BRIEF> Identify each line in the items below that contains the word "resolution" and copy those lines in full. Matches must have the same case.

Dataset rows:
====================
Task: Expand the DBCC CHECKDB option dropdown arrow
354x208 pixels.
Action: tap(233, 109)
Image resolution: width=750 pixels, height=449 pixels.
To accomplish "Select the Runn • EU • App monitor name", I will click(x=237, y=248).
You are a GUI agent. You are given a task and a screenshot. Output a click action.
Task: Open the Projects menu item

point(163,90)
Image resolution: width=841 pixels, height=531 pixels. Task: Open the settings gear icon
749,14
====================
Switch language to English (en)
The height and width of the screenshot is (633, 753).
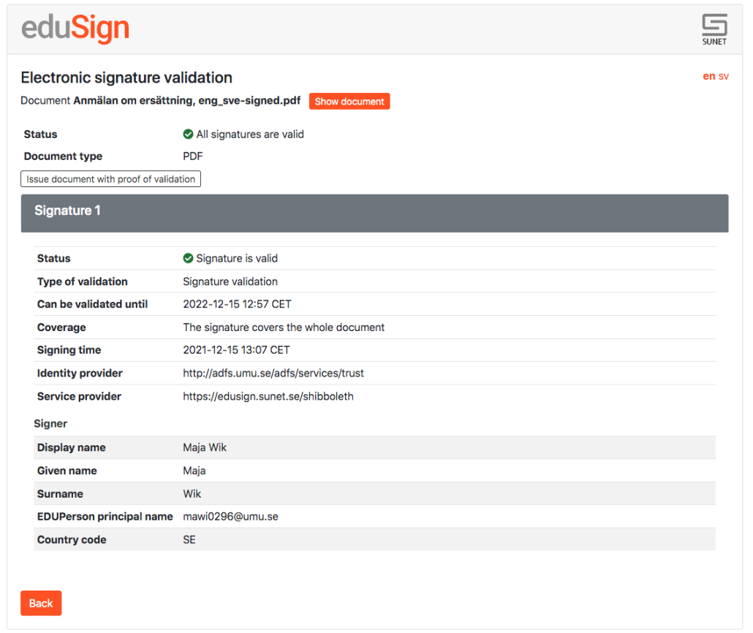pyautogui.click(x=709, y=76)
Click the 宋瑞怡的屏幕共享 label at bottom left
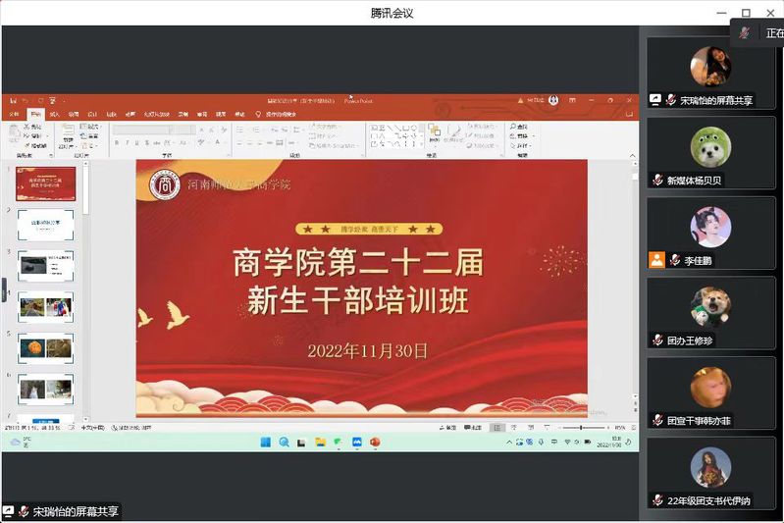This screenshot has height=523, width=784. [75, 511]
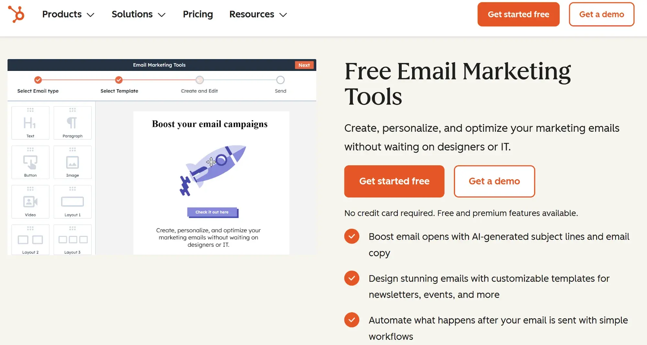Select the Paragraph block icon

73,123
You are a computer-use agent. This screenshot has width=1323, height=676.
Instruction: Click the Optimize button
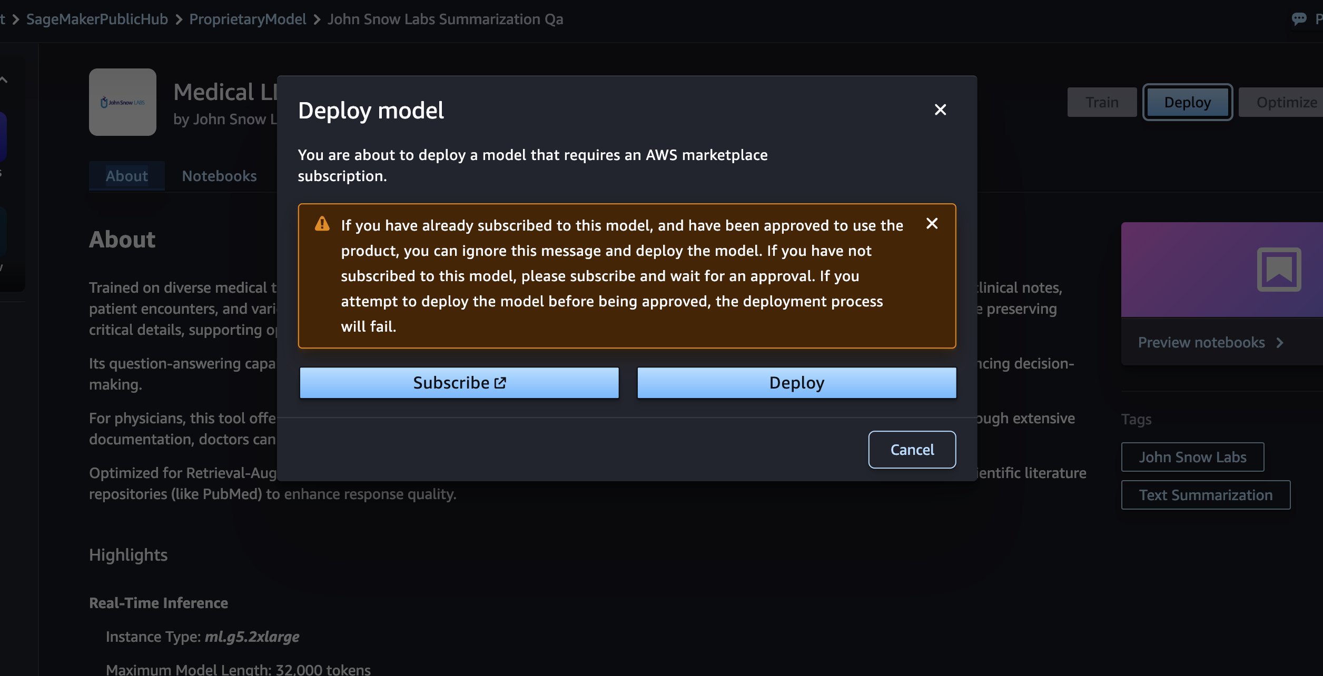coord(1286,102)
====================
EXPECTED OUTPUT>
Image resolution: width=750 pixels, height=449 pixels.
Image resolution: width=841 pixels, height=531 pixels. Task: Open the settings gear icon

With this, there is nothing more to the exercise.